We would be naïve if we think that we are at the tail end of this pandemic. However, I think we're also coming to the point where we start thinking about how COVID starts to become a bit more like other respiratory tract infection or viruses in that it sort of generally causes a mild disease amongst patients, particularly amongst our vaccinated patients who have had booster doses. However, we recognise that COVID is a little bit different to some of our other respiratory infections such as influenza, and that it seems to cause a more severe illness, and particularly our immunocompromised patients remain very vulnerable towards COVID.

I suppose one of the keys towards managing the pandemic has been vaccination, but there's also patients that don't respond to vaccination and remain vulnerable.

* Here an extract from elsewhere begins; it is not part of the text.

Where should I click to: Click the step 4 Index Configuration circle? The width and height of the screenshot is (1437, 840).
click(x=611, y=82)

Moving forward, there will be therapies such as Evusheld which will perhaps provide passive immunity to those who are unvaccinated. On top of that, I think we are always going to need to think about new therapies, and there are a number of ongoing Phase III clinical trials that are continuing in novel COVID therapeutics.

There's also a number of adaptor platform studies which continue to look at remodelled or repurposed therapies, and one of those is fluvoxamine, which is an antidepressant, which has hadmixed encouraging results so far. So, from the TOGETHER study, although it was a placebo-controlled trial, it showed a benefit. Internationally we've been a little bit more hesitant than these newer antivirals just in terms of recommending it. So I think more data to support whether fluvoxamine works or doesn't work will be good. If it is effective, then what a great drug for $4, compared to the thousands of dollars that we are expending on some of these novel antivirals. That's not to say that we'll put all our money into fluvoxamine. I think what we need to do is have a balanced approach.

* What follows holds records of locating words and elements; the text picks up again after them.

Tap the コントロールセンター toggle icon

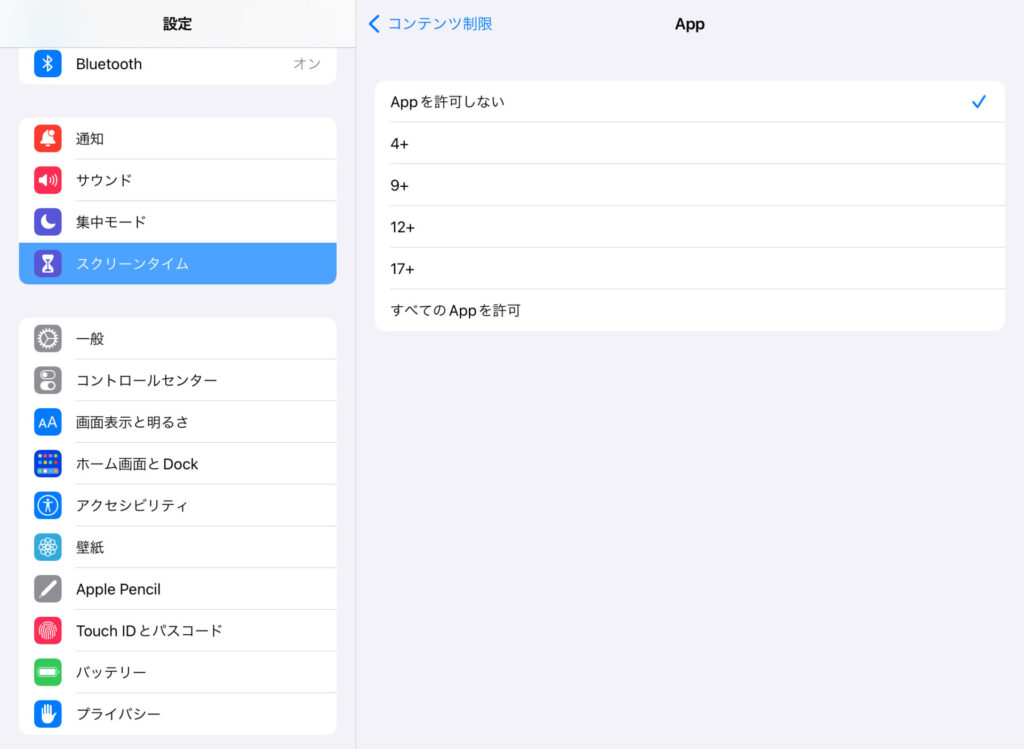(x=48, y=381)
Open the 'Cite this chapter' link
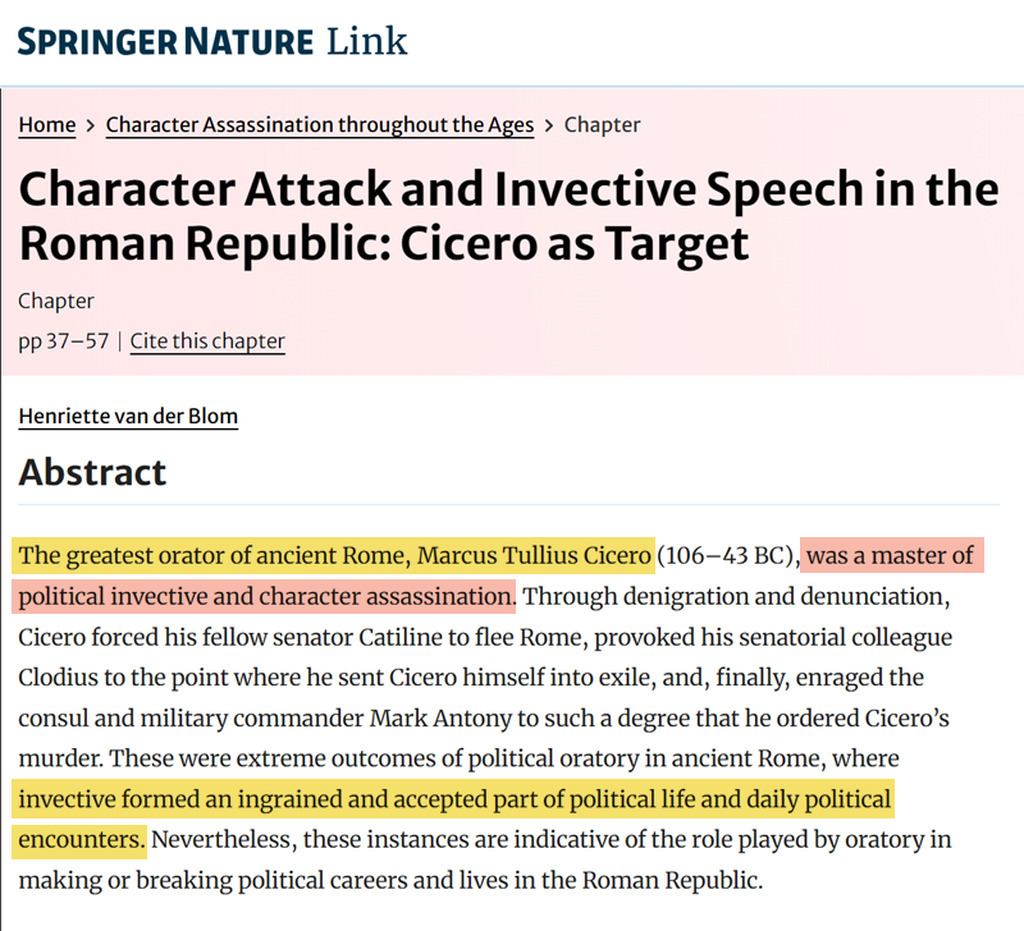This screenshot has height=931, width=1024. point(208,341)
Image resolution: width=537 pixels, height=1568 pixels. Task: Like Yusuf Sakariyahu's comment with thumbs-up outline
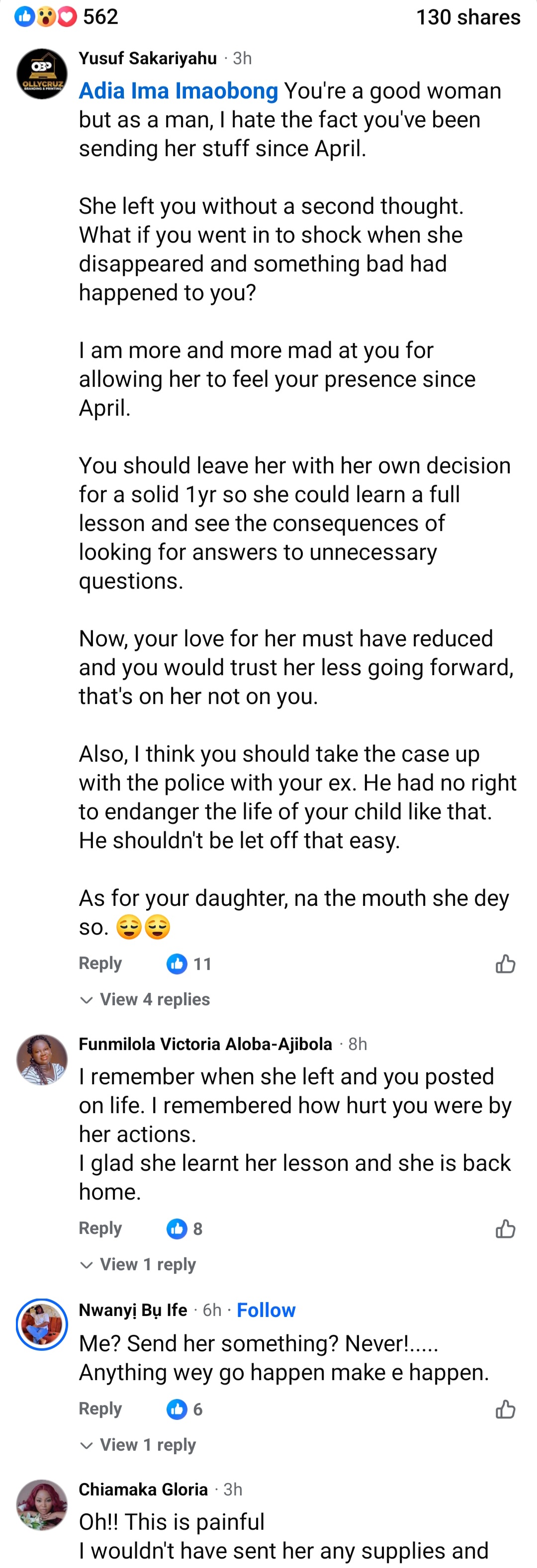coord(505,963)
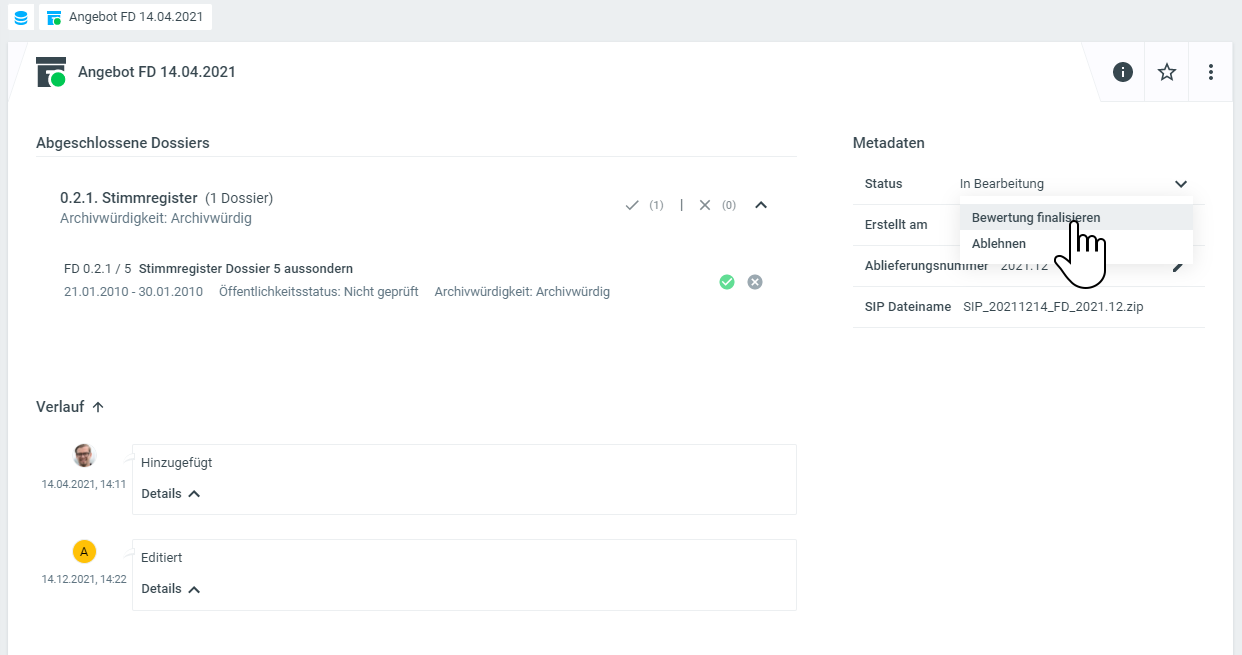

We've talked a lot today about the equipoise, about the balance required, and thank you so much to both of you for really illustrating the kind of pathways that we need to look at going forward. Thanks for your time today.

AH: Thank you very much.

AL: Thanks, David.

[Music]

Dr Henderson declares participation on advisory board meetings for MSD, and Amy Legg has no disclosures. I am on the Drug Utilisation Sub Committee of the PBAC but do not represent them here. The views of the guests and the host on this podcast are their own and may not represent Australian Prescriber or NPS MedicineWise.

I'm David Liew. Thanks for joining us, and stay safe.